Carcinoembryonic antigen (CEA) is an antigen (protein) present in very small quantities in adult tissue. A greater than normal amount may be suggestive of cancer. Normally, its values range from 0.0 to 2.5 nanograms per milliliter of serum (from blood), in non-smokers. CEA levels are higher, on average, in men, smokers, and older individuals.
Tests for its presence aid in screening, in evaluating recurrent or disseminated disease, and in gauging the success of surgical removal of malignant tumors.
CEA is a substance normally found in a fetus which, when found at elevated levels in the blood of adults, may indicate the presence of colorectal cancer or other types of cancer. CEA is therefore called a tumor marker.
It has been used to monitor patients for the recurrence of a number of different cancers, including breast, thyroid, lung, ovarian, pancreatic, stomach, and colon/rectal.

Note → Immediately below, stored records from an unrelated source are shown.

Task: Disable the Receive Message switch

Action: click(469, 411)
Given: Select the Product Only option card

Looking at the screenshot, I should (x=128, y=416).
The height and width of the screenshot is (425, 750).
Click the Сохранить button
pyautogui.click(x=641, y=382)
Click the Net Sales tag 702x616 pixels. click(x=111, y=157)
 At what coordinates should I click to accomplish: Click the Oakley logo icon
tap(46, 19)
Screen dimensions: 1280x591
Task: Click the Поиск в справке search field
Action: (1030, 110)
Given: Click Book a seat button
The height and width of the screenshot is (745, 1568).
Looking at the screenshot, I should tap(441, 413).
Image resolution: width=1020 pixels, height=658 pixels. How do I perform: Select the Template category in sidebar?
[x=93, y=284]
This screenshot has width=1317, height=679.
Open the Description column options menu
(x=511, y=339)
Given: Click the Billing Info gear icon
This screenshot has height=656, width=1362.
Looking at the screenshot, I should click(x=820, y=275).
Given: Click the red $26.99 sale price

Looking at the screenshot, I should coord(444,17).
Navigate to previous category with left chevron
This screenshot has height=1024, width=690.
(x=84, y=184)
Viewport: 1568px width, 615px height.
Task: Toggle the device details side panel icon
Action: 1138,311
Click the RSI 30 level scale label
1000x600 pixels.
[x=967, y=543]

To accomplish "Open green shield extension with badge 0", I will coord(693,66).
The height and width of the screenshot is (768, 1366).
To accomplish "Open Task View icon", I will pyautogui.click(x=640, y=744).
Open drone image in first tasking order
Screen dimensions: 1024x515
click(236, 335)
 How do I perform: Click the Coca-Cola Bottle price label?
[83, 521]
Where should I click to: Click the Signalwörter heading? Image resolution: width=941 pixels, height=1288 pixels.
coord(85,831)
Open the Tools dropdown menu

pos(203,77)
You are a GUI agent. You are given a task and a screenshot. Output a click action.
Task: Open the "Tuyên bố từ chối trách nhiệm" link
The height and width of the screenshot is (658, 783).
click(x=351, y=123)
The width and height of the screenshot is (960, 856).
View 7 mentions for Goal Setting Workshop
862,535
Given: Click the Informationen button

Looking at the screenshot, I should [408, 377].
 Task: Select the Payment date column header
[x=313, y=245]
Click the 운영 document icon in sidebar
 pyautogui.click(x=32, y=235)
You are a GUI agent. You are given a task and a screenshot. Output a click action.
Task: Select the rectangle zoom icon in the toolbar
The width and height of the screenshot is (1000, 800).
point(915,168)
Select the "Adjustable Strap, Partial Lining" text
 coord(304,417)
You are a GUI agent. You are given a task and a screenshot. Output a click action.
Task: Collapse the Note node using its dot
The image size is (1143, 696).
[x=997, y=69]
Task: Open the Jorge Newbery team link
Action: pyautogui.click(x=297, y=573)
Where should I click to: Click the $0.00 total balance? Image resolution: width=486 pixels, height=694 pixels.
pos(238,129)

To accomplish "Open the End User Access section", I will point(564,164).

It is also referred to as an “oncofetal antigen” because of its similarity to fetal tissue.
CEA levels can also be an indication of the effectiveness of treatment.
Why are you recommending a CEA test?
If the CEA level is low or normal does it positively rule out a tumor?
What are the chances of a false CEA reading?
If this could possibly indicate the presence of a tumor, what tests need to be done to determine where?